\(\dfrac{4}{{{{\log }_2}x + 1}} \le 1.\)
Пусть \({\log _2}x = t\). Тогда:
\(\dfrac{4}{{t + 1}} \le 1\,\,\,\,\,\,\, \Leftrightarrow \,\,\,\,\,\,\,\dfrac{4}{{t + 1}}-1 \le 0\,\,\,\,\,\,\, \Leftrightarrow \,\,\,\,\,\,\,\dfrac{{3-t}}{{t + 1}} \le 0\,\,\,\,\,\,\, \Leftrightarrow \,\,\,\,\,\,\,\left[ {\begin{array}{*{20}{c}}{t < -1,}\\{t \ge 3.\,\,}\end{array}} \right.\)

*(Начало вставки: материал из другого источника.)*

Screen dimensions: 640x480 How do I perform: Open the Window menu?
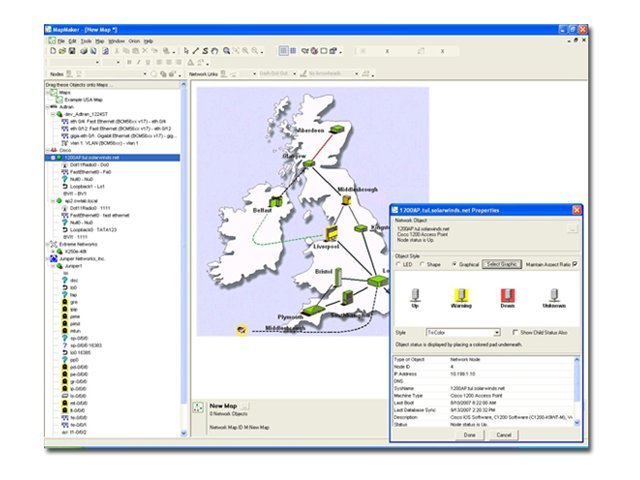[116, 41]
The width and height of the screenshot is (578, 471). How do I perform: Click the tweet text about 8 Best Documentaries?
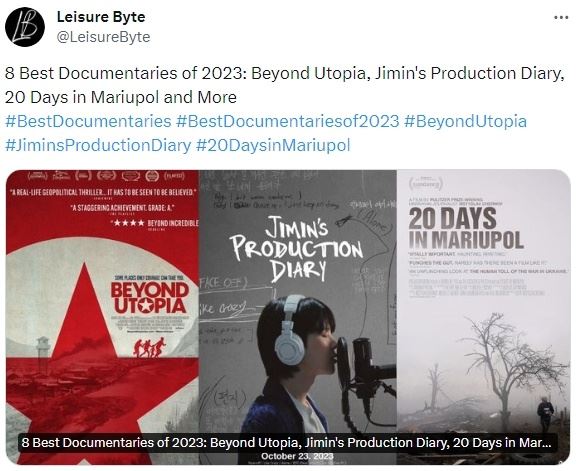285,85
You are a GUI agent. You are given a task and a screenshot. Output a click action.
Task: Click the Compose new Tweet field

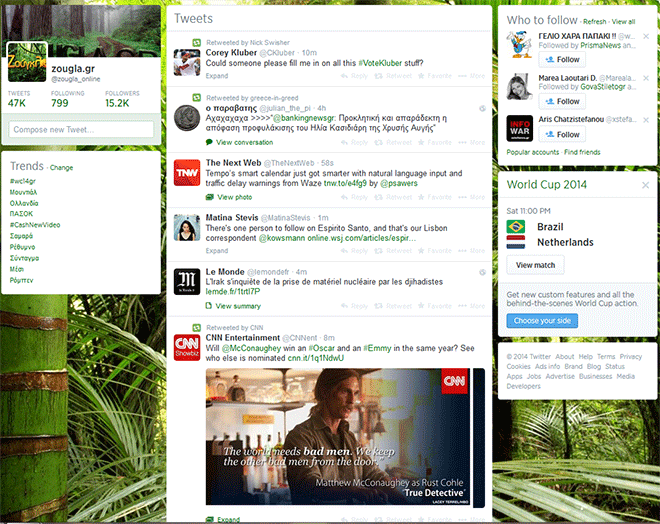81,129
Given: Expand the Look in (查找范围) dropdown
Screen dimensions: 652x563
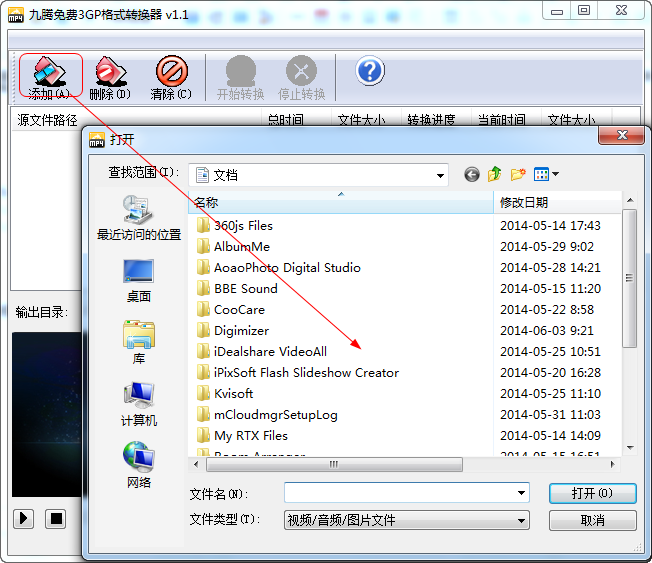Looking at the screenshot, I should 440,175.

Вернёмся к прежней переменной:
\(\left[ {\begin{array}{*{20}{c}}{{{\log }_2}x < -1,}\\{{{\log }_2}x \ge 3\,\,\,\,}\end{array}} \right.\,\,\,\,\,\,\,\, \Leftrightarrow \,\,\,\,\,\,\,\left[ {\begin{array}{*{20}{c}}{{{\log }_2}x < {{\log }_2}\dfrac{1}{2},}\\{{{\log }_2}x \ge {{\log }_2}8\,\,}\end{array}\,\,\,\,\,\,\,\,\, \Leftrightarrow \,\,\,\,\,\,\,\left[ {\begin{array}{*{20}{c}}{0 < x < \dfrac{1}{2},}\\{x \ge 8\,\,\,\,\,\,\,\,\,\,\,\,}\end{array}\,\,\,\,\,\,\, \Leftrightarrow \,\,\,\,\,\,\,} \right.} \right.\,x \in \,\left( {0;\dfrac{1}{2}} \right) \cup \left[ {8;\infty } \right).\)
Ответ: \(\left( {0;\dfrac{1}{2}} \right) \cup \left[ {8;\infty } \right).\)